WHAT THE TASK ASKS - When the line with "Image resolution: width=305, height=2576." turns up below, begin repeating exactly, and carry on through the line with "Email (20, 990)"; no pictures go into the copy.

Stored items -
=-=-=-=-=
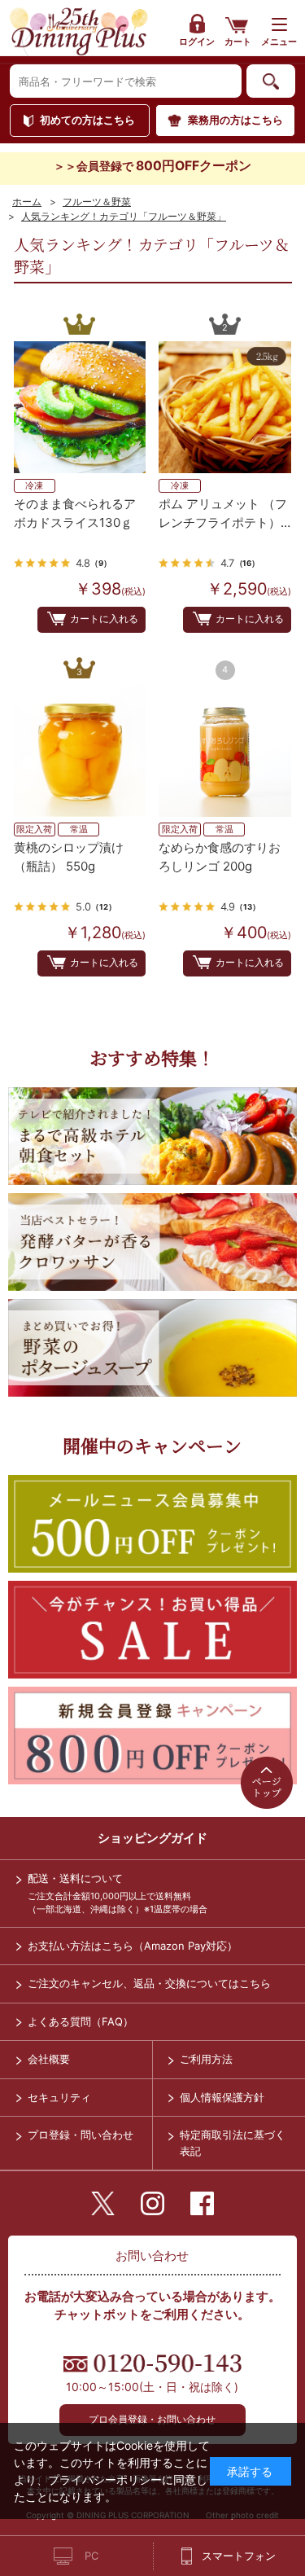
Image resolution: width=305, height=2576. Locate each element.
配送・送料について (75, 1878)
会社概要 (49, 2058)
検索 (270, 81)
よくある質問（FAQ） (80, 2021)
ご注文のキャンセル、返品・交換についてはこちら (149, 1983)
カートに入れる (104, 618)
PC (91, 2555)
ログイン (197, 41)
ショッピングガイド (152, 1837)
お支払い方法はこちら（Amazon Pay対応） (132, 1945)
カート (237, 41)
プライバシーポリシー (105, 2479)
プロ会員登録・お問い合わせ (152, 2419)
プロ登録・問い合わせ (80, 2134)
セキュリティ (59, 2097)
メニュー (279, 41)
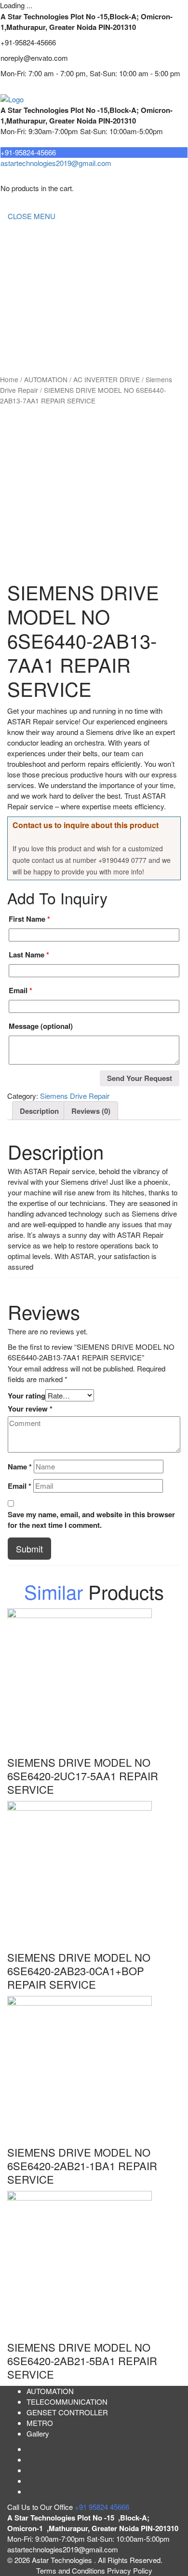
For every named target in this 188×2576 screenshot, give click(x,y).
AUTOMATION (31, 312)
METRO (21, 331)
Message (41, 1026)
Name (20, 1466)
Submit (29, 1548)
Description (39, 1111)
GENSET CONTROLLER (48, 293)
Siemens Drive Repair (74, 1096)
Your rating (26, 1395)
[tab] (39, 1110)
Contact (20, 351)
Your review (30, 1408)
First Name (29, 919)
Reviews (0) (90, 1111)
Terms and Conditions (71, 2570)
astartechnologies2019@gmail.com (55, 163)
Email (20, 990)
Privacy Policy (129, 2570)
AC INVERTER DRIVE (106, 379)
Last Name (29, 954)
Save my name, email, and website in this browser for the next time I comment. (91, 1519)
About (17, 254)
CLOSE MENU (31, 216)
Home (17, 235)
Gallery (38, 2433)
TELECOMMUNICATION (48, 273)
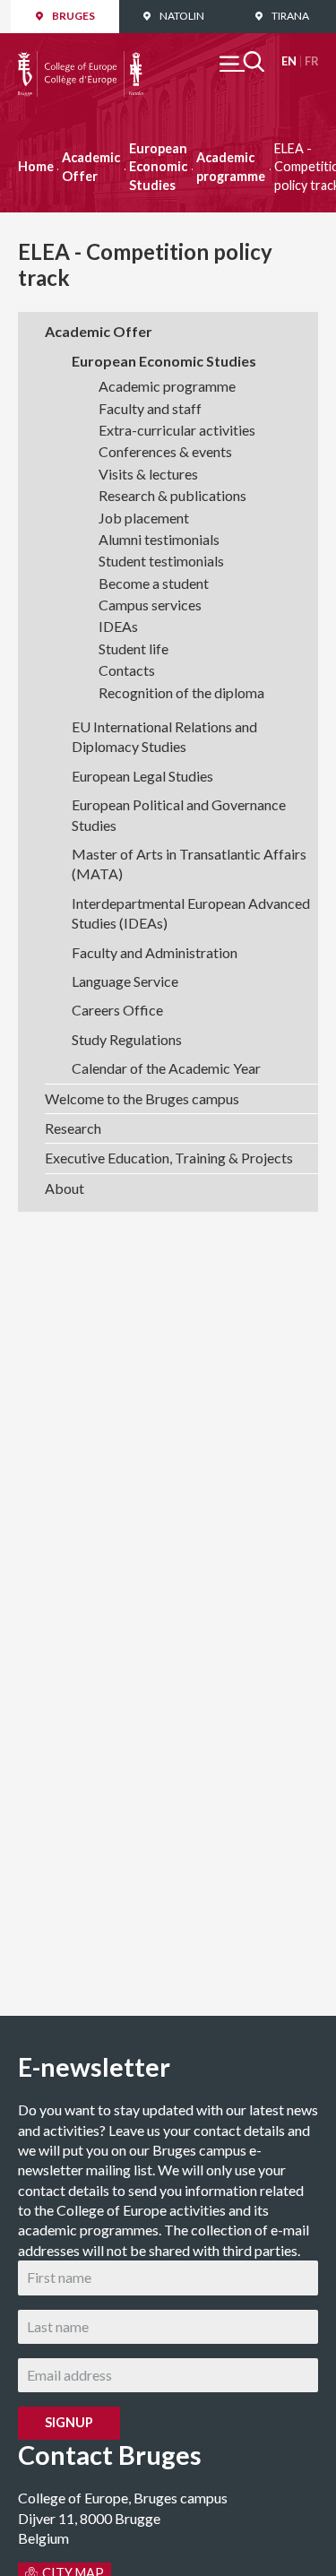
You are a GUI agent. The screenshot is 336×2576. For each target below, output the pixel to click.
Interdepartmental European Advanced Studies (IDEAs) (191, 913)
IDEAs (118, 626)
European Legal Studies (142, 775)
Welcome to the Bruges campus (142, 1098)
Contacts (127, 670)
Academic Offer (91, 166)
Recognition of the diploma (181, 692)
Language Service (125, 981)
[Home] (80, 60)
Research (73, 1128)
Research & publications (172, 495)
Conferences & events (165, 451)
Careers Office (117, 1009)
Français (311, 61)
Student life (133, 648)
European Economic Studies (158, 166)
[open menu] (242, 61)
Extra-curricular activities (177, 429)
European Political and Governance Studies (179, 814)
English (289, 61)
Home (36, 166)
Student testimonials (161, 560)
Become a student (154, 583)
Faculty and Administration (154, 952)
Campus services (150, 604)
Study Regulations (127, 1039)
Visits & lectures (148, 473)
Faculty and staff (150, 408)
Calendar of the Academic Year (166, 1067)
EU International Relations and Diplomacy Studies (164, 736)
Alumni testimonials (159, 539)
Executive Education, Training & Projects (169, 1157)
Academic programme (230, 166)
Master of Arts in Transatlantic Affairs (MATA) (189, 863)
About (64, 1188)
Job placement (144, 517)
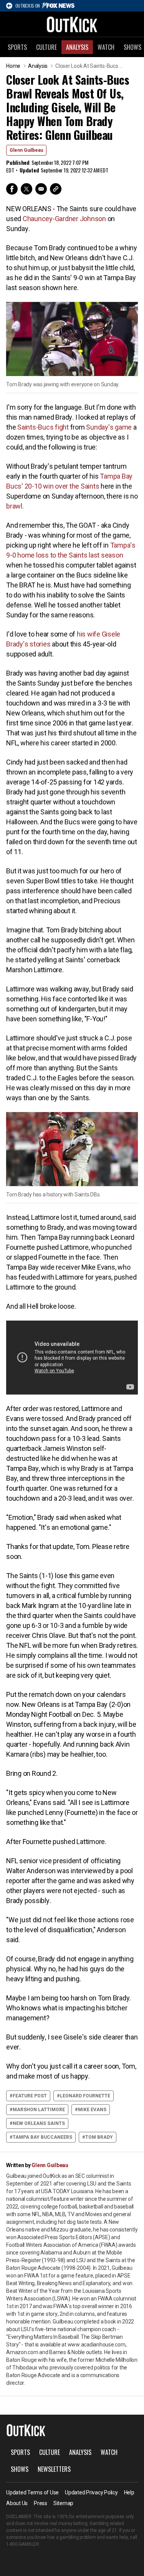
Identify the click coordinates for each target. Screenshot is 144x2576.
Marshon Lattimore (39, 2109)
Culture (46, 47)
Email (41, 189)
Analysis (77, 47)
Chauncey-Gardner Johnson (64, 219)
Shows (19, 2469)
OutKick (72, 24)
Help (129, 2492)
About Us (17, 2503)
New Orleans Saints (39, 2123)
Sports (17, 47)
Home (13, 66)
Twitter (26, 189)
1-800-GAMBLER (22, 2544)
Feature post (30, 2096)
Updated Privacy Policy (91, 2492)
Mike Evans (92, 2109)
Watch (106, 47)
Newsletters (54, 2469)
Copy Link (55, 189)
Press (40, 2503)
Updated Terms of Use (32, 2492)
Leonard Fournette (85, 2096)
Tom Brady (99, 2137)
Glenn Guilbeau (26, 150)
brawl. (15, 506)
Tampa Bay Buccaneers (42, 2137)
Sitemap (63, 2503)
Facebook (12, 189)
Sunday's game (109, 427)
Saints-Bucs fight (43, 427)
=-=-=-=-=
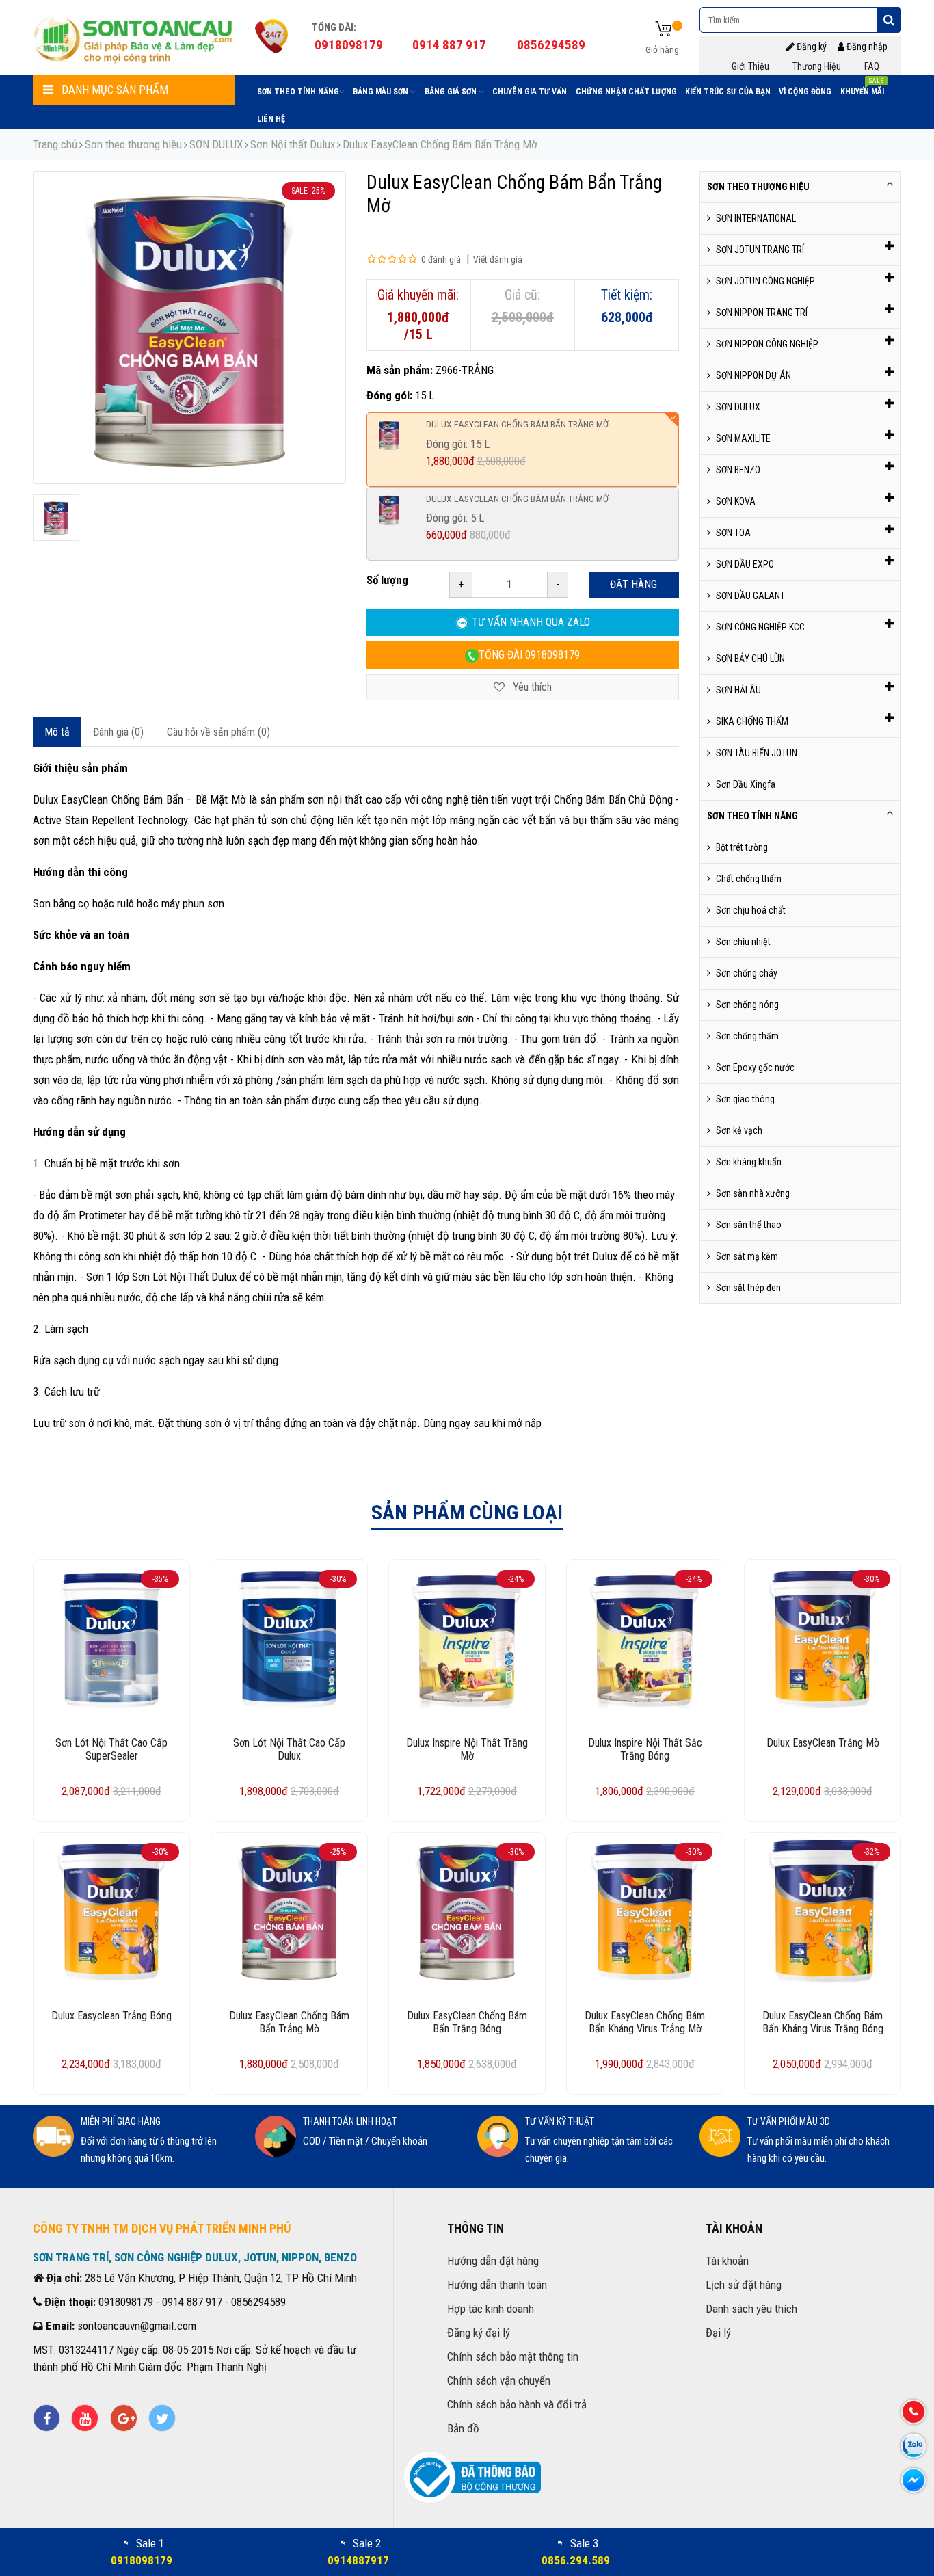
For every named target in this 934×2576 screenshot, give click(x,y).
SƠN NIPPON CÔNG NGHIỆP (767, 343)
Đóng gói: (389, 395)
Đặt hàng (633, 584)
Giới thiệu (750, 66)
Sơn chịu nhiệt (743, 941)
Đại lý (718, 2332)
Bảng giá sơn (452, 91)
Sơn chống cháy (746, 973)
=-=-=-=-=
EXERCISE ANSWER -
Image resolution: width=305, height=2576. Locate each element.
配送・送料について (75, 1878)
会社概要 (49, 2058)
検索 (270, 81)
よくある質問（FAQ） (80, 2021)
ご注文のキャンセル、返品・交換についてはこちら (149, 1983)
カートに入れる (104, 618)
PC (91, 2555)
ログイン (197, 41)
ショッピングガイド (152, 1837)
お支払い方法はこちら（Amazon Pay対応） (132, 1945)
カート (237, 41)
プライバシーポリシー (105, 2479)
プロ会員登録・お問い合わせ (152, 2419)
プロ登録・問い合わせ (80, 2134)
セキュリティ (59, 2097)
メニュー (279, 41)
For every named target in this 188×2576 screenshot, give click(x,y).
AUTOMATION (31, 312)
METRO (21, 331)
Message (41, 1026)
Name (20, 1466)
Submit (29, 1548)
Description (39, 1111)
GENSET CONTROLLER (48, 293)
Siemens Drive Repair (74, 1096)
Your rating (26, 1395)
[tab] (39, 1110)
Contact (20, 351)
Your review (30, 1408)
First Name (29, 919)
Reviews (0) (90, 1111)
Terms and Conditions (71, 2570)
astartechnologies2019@gmail.com (55, 163)
Email (20, 990)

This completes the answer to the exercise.